Last year, an all-girls team from Michigan called the Pink Eagles won our global robotics competition. Siena Molinaro and Ena Garza from McAllen, Texas won third place. Overall, girls made up 44 percent of the 20,000 competitors across 52 countries, and 35 percent of overall participants in the younger (6-8) age bracket.

Enthusiasm among girls for the competition wasn’t an accident. Early tests of our robots revealed that girls tended to view robots with wheels as toys for boys. As a result, we opted to hide the wheels—placing them underneath the robot’s body. It’s a seemingly minor aesthetic difference, but one—among many—with real ramifications for increasing the appeal of computer science for both boys and girls. Our design process also led us to give our robots one eye and three legs to make it look like nothing else on Earth. It’s not a bug, puppy or anything else that may appeal more to one sex than the other. With our robotics competition, we focused on solving a problem, rather than creating a battle bot-style competition, to attract a broad swath of students.

Yet purposeful design in education isn’t about simplistic choices like making Legos pink or exploiting what author Peggy Orenstein describes as “gendered play patterns,”—the assumption that girls will be more interested in building a Lego hair salon or cafe than a Millennium Falcon. It’s about focusing on storytelling, music, and games that appeal to both girls and boys. It’s about making sure children feel like they belong—and searching for data that might challenge long-held assumptions about their behavior.
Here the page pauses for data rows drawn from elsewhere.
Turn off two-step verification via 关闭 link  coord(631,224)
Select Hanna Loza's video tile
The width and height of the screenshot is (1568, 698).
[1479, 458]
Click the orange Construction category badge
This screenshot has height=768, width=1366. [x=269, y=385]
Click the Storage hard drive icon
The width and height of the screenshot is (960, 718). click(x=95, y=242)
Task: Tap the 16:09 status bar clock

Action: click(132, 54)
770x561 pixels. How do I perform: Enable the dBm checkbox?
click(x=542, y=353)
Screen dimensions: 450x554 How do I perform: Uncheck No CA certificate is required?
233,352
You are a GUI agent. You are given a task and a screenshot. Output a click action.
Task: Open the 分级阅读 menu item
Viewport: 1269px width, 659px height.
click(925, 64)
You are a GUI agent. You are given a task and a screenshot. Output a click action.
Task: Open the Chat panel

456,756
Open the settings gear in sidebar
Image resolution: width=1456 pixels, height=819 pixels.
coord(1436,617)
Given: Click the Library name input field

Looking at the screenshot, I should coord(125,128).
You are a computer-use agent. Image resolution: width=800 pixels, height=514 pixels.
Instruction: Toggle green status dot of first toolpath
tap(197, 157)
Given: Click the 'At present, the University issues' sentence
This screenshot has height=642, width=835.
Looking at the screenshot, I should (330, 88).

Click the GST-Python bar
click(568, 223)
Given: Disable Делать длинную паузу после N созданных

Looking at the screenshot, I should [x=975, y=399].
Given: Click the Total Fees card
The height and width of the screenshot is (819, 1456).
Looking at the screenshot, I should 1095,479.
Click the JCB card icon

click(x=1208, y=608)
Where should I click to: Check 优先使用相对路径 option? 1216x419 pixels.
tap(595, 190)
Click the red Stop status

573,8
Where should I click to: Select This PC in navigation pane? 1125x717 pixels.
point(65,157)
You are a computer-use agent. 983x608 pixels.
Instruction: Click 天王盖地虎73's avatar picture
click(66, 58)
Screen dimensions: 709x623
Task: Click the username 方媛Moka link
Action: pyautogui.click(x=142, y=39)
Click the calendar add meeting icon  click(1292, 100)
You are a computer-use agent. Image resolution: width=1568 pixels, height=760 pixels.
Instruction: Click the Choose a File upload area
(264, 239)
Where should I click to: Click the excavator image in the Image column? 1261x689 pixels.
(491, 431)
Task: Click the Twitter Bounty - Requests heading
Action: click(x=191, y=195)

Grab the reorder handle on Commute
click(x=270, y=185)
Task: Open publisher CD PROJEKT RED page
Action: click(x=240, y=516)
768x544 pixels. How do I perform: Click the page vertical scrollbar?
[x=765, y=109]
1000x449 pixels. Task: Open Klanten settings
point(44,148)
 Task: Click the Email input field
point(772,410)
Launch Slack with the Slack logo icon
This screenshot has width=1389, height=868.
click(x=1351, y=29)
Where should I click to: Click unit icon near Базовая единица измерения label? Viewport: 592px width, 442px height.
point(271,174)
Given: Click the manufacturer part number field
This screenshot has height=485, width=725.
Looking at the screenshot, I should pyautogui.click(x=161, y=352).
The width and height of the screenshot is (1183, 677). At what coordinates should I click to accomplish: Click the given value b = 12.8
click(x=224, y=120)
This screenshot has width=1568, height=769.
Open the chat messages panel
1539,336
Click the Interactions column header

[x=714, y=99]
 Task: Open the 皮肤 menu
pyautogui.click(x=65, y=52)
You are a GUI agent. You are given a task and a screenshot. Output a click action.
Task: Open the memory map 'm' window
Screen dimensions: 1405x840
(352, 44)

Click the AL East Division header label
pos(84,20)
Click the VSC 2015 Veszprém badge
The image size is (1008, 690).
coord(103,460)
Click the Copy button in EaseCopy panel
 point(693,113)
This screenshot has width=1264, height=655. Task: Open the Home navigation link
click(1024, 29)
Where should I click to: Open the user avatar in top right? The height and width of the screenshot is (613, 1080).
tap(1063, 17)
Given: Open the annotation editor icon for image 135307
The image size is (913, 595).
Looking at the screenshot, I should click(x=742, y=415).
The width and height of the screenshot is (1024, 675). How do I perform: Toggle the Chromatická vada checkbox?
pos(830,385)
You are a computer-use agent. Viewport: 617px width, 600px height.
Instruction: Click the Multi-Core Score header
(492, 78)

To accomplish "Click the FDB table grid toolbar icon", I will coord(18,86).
Of course, it shouldn’t take the Pink Eagles or Khasis to show us that girls are as innately competitive as boys. Or a misguided memo to spark debate about how and whether, in the Silicon Valley, right-leaning views may be marginalized, ignored or unfairly characterized. We do better as designers and entrepreneurs when we create products that reflect aspirations rather than norms, and with the mindset that whether or not we change each other’s point of view, we will come away wiser from the debate.